According to the C Standard, subclause 6.5 [ISO/IEC 9899:2011],

Except as specified later, side effects and value computations of subexpressions are unsequenced.

Following are specific examples of situations in which the order of evaluation of subexpressions or the order in which side effects take place is unspecified:

  • The order in which the arguments to a function are evaluated (C Standard, subclause 6.5.2.2, "Function Calls")
  • The order of evaluation of the operands in an assignment statement (C Standard, subclause 6.5.16, "Assignment Operators")
  • The order in which any side effects occur among the initialization list expressions is unspecified. In particular, the evaluation order need not be the same as the order of subobject initialization (C Standard, subclause 6.7.9, "Initialization")

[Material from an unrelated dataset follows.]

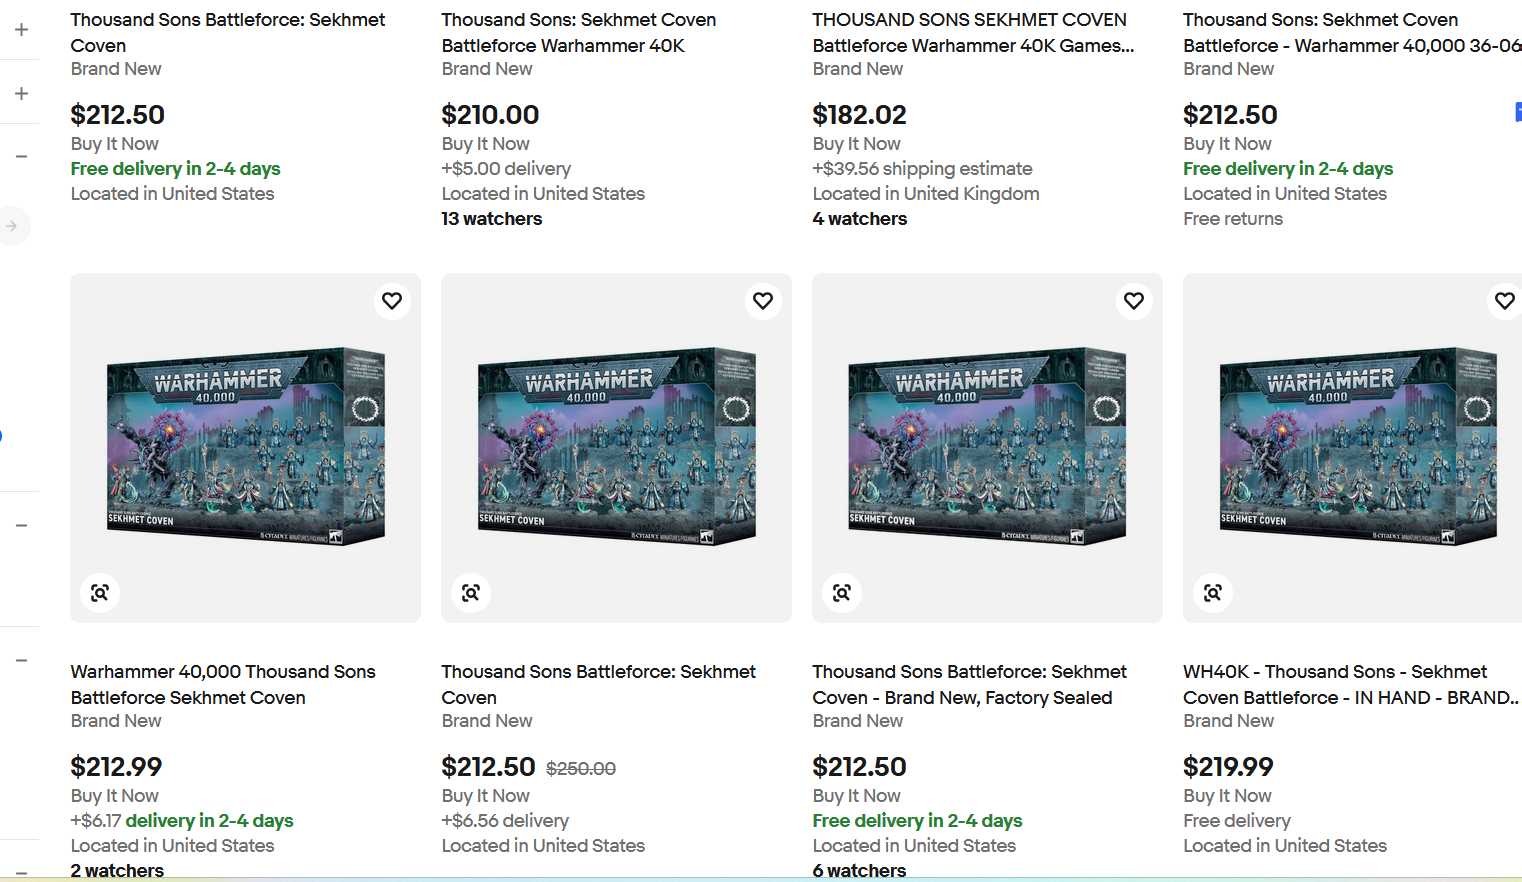The image size is (1522, 882).
Task: Open Thousand Sons Battleforce Sekhmet Coven $212.50 top listing
Action: 228,32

This recommendation is related to EXP30-C. Do not depend on order of evaluation for side-effects, but it focuses on behavior that is nonportable or potentially confusing.

Noncompliant Code Example

The order of evaluation of the function designator, the actual arguments, and subexpressions within the actual arguments are unspecified, but there is a sequence point before the actual call. For example, in the function call

Code Block
(*pf[f1()]) (f2(), f3() + f4())

the functions f1(), f2(), f3(), and f4() may be called in any order. All side effects have to be completed before the function pointed to by pf[f1()] is called.

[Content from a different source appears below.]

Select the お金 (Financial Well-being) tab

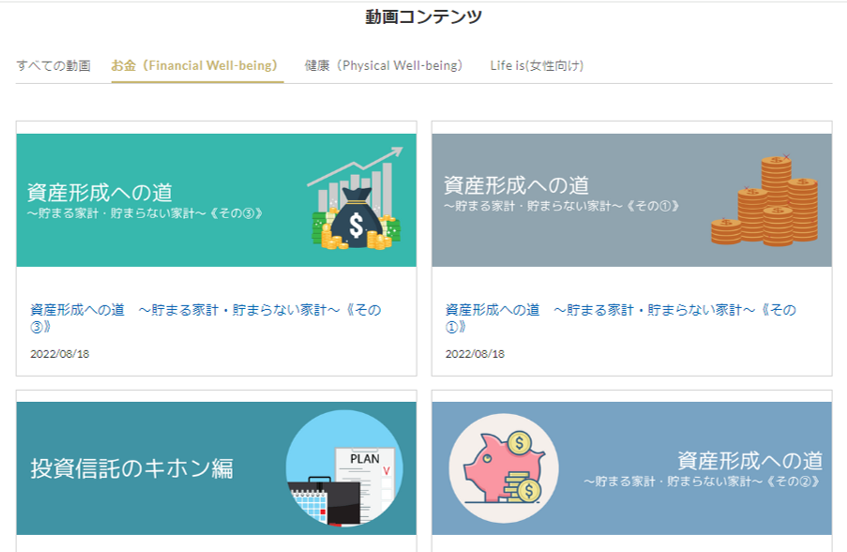coord(196,66)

Consequently, the result of the following noncompliant code depends on unspecified behavior:

Code Block
bgColor#FFcccc
langc
#include <stdio.h>

int g;

int f(int i) {
  g = i;
  return i;
}

int main(void) {
  int x = f(1) + f(2);
  printf("g = %d\n", g);
  /* ... */
  return 0;
}

This code may result in g being assigned the value 1, or equally likely, being assigned the value 2.

Compliant Solution

This compliant solution is independent of the order of evaluation of the operands and can be interpreted in only one way:

Code Block
bgColor#ccccff
langc
#include <stdio.h>

int g;

int f(int i) {
  g = i;
  return i;
}

int main(void) {
  int x = f(1); 
  x += f(2);
  printf("g = %d\n", g);
  /* ... */
  return 0;
}

This code always results in g being assigned the value 2.

Exceptions

EXP10-EX1: The && and || operators guarantee left-to-right evaluation; there is a sequence point after the evaluation of the first operand.

EXP10-EX2: The first operand of a condition expression is evaluated; there is a sequence point after its evaluation. The second operand is evaluated only if the first compares unequal to 0; the third operand is evaluated only if the first compares equal to 0.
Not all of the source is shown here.